### WORK TASK
Line by line, give the data again exactly as it appears, but without pictures.

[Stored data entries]
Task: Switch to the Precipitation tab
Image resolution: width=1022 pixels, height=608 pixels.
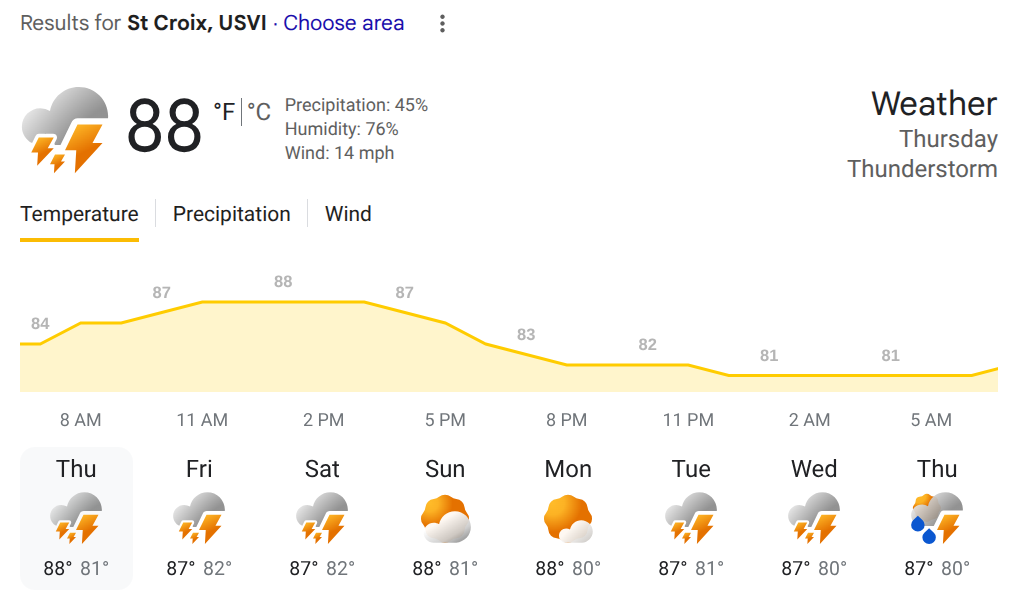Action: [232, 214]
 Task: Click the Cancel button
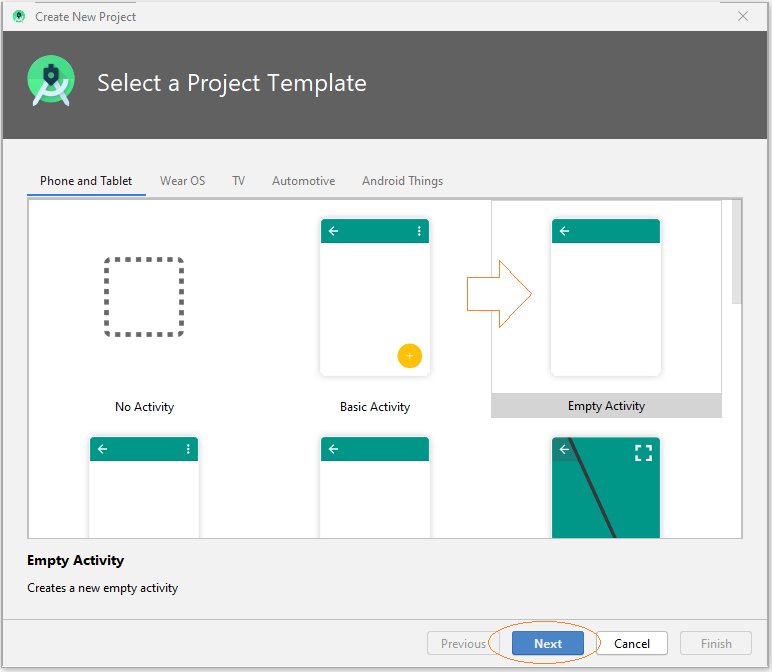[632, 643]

### RESPONSE TO THIS TASK
Task: Switch to the Precipitation tab
Image resolution: width=1022 pixels, height=608 pixels.
Action: [232, 214]
 Task: Click the Cancel button
[632, 643]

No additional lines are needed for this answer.